__FRAGMENT UIT DOCUMENT__
++++++++++
2. Om de vertrouwelijkheid van informatie, bedoeld in artikel 5:25i, derde lid, onderdeel c, van de wet te kunnen waarborgen controleert de uitgevende instelling de toegang tot de informatie en treft de uitgevende instelling afdoende maatregelen waardoor deze toegang wordt beperkt tot personen voor wie het noodzakelijk is om in het kader van de normale uitoefening van werk, beroep of functie bekend te zijn met de informatie.”

Ingevolge artikel 1:80, eerste lid, van de Wft in verbinding met de bijlage bij dit artikel kan de toezichthouder een bestuurlijke boete opleggen terzake van overtreding van de hierboven genoemde oude en nieuwe verbods- en gebodsbepalingen.

Ingevolge artikel 1:81 van de Wft :

1. wordt het bedrag van de bestuurlijke boete bepaald bij algemene maatregel van bestuur, met dien verstande dat de boete voor een afzonderlijke overtreding ten hoogste € 900.000,- bedraagt;

2. bepaalt de algemene maatregel van bestuur, bedoeld in het eerste lid, bij elke daarin omschreven overtreding het bedrag van de deswege op te leggen bestuurlijke boete;

3. kan de toezichthouder het bedrag van de bestuurlijke boete lager stellen dan in de algemene maatregel van bestuur is bepaald, indien het bedrag van de boete in een bepaald geval onevenredig hoog is.

Artikel 2 van het Besluit boetes Wft koppelt een boetebedrag van € 96.000,- aan tariefnummer 5.

Artikel 3 van het Besluit boetes Wft koppelt tariefnummer 5 aan overtreding van het voorschrift gesteld in artikel 5:59, eerste lid, (oud) van de Wft . Per 1 januari 2009 is ook artikel 3 van het Besluit boetes Wft gewijzigd. Overtreding van artikel 5:59, eerste lid, (nieuw) van de Wft correspondeert sindsdien met tariefnummer 2. Tegelijkertijd is aan de overtreding van artikel 525i van de Wft het tariefnummer 5 gekoppeld.
++++++++++
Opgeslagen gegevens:
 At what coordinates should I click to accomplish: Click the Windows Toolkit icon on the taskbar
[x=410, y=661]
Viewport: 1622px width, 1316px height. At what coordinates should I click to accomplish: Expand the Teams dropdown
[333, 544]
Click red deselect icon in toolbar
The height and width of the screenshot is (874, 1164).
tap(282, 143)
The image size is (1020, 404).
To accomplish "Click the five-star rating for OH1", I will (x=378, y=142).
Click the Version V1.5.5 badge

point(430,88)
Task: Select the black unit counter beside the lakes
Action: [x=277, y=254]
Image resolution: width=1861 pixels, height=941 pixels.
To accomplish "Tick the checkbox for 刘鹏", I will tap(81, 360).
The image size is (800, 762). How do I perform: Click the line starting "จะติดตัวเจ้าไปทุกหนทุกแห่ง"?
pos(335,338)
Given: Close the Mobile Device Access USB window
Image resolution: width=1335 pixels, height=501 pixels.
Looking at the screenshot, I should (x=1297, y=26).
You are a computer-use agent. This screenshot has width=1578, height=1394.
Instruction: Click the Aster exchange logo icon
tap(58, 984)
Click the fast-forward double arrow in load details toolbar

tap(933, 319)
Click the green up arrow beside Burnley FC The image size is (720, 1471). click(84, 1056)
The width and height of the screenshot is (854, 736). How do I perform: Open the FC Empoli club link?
++++++++++
__UIT TE VOEREN__
Geef per bewering aan of ze overeenkomt met het fragment over bestuurlijke boetes uit de Wft, met ja of nee en de doorslaggevende woorden uit het fragment letterlijk geciteerd.
(a) Volgens artikel 1:81 van de Wft bedraagt de boete voor een afzonderlijke overtreding ten hoogste € 900.000,-.
(b) Artikel 2 van het Besluit boetes Wft koppelt een boetebedrag van € 96.000,- aan tariefnummer 2.
(c) De toezichthouder kan het boetebedrag hoger stellen dan in de algemene maatregel van bestuur is bepaald als het bedrag in een bepaald geval onevenredig laag is.

__VERWACHT ANTWOORD__
(a) Ja: "met dien verstande dat de boete voor een afzonderlijke overtreding ten hoogste € 900.000,- bedraagt"
(b) Nee: "Artikel 2 van het Besluit boetes Wft koppelt een boetebedrag van € 96.000,- aan tariefnummer 5."
(c) Nee: "kan de toezichthouder het bedrag van de bestuurlijke boete lager stellen dan in de algemene maatregel van bestuur is bepaald, indien het bedrag van de boete in een bepaald geval onevenredig hoog is."